With the provision that somehow they were able to open the watertight bunker doors on the port side of Lusitania allowing those bunkers to flood freely. In other words, they had to effectively counter flood the bunker spaces on the port side of the ship to keep the water from overtopping the bulkheads.

Regarding a torpedo hit on Titanic between the 1st and 2nd funnels, knowing what I know now about floodable lengths, if I were the sub commander, that is exactly where I would want my fish to hit resulting in damage to BRs 4, 5, and 6. The ship would sink even if all WTDs had be closed beforehand.
 
>>But none of that would work if blast damage bent the tracks just enough to prevent the doors from sliding down and closing properly.<<

And if they had the doors shut to begin with, then it wouldn't have been a problem.

Unfortunately, British merchent crews were a bit slow on the uptake in learning to respect mines which is kind of strange considering that by 1916, they had been on the dirty end of that stick on a number of occasions. The HMS Audacious was one of the first casualties but not even close to being the last.

>>I meant the controversy on whether the Lusitania was in actuality carrying any munitions that could have exploded following the hit by the torpedo. <<

A nice fabricated controversy if ever there was one. While they played quite the shell game with the manifests, the idea was to snooker German spies which were known to be operating on the waterfront. The fact of the matter is that all of the munitions were declared on the amended manifest after the ship sailed, all of which has been known since 1915. (See Bailey & Ryan's work on this matter) There are no secrets here and no evidence whatever of any sort of an ammuntion explosion of any kind.

■ **Directions**: Write out the entire post about the Lusitania, word for word. The data is separate material and has no connection to the post about the Lusitania.

[Dataset records]
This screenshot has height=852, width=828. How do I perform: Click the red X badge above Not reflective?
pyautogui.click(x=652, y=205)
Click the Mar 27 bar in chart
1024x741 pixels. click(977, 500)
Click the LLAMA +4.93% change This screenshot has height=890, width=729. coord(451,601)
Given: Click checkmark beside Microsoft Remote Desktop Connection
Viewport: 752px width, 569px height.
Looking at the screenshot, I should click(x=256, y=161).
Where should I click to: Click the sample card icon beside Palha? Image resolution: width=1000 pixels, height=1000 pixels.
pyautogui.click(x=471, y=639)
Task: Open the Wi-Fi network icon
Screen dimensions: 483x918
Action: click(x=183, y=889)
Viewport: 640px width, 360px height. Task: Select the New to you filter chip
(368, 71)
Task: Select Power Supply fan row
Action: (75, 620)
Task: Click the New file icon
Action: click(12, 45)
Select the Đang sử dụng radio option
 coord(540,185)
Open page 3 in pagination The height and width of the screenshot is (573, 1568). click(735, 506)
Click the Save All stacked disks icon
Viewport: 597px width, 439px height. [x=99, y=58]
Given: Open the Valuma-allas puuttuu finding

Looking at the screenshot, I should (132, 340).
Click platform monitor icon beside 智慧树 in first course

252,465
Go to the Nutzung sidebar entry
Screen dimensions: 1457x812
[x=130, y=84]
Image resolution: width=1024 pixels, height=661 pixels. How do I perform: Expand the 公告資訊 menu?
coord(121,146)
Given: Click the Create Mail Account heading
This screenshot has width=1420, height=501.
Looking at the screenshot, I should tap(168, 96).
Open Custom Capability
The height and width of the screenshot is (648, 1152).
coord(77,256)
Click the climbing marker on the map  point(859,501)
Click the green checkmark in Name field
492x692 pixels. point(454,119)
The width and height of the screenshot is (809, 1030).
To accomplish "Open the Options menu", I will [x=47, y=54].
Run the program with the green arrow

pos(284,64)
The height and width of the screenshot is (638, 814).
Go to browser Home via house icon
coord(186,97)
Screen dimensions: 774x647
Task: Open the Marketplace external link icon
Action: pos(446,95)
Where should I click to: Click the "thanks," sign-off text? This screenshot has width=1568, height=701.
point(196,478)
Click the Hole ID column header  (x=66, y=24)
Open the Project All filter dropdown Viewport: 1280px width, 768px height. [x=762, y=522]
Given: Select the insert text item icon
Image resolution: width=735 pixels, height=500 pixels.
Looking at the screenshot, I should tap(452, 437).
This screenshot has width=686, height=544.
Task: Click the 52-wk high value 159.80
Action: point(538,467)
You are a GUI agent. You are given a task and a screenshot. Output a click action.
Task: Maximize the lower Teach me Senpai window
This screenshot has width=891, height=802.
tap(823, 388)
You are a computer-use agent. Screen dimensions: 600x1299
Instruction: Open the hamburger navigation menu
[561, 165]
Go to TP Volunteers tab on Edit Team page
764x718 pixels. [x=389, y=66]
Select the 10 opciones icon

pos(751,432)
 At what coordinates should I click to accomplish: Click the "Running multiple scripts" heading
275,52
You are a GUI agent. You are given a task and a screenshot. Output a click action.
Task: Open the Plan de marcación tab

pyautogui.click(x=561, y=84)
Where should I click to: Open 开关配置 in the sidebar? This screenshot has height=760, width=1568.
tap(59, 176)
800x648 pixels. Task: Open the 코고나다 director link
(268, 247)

■ **Result**:
With the provision that somehow they were able to open the watertight bunker doors on the port side of Lusitania allowing those bunkers to flood freely. In other words, they had to effectively counter flood the bunker spaces on the port side of the ship to keep the water from overtopping the bulkheads.

Regarding a torpedo hit on Titanic between the 1st and 2nd funnels, knowing what I know now about floodable lengths, if I were the sub commander, that is exactly where I would want my fish to hit resulting in damage to BRs 4, 5, and 6. The ship would sink even if all WTDs had be closed beforehand.
 
>>But none of that would work if blast damage bent the tracks just enough to prevent the doors from sliding down and closing properly.<<

And if they had the doors shut to begin with, then it wouldn't have been a problem.

Unfortunately, British merchent crews were a bit slow on the uptake in learning to respect mines which is kind of strange considering that by 1916, they had been on the dirty end of that stick on a number of occasions. The HMS Audacious was one of the first casualties but not even close to being the last.

>>I meant the controversy on whether the Lusitania was in actuality carrying any munitions that could have exploded following the hit by the torpedo. <<

A nice fabricated controversy if ever there was one. While they played quite the shell game with the manifests, the idea was to snooker German spies which were known to be operating on the waterfront. The fact of the matter is that all of the munitions were declared on the amended manifest after the ship sailed, all of which has been known since 1915. (See Bailey & Ryan's work on this matter) There are no secrets here and no evidence whatever of any sort of an ammuntion explosion of any kind.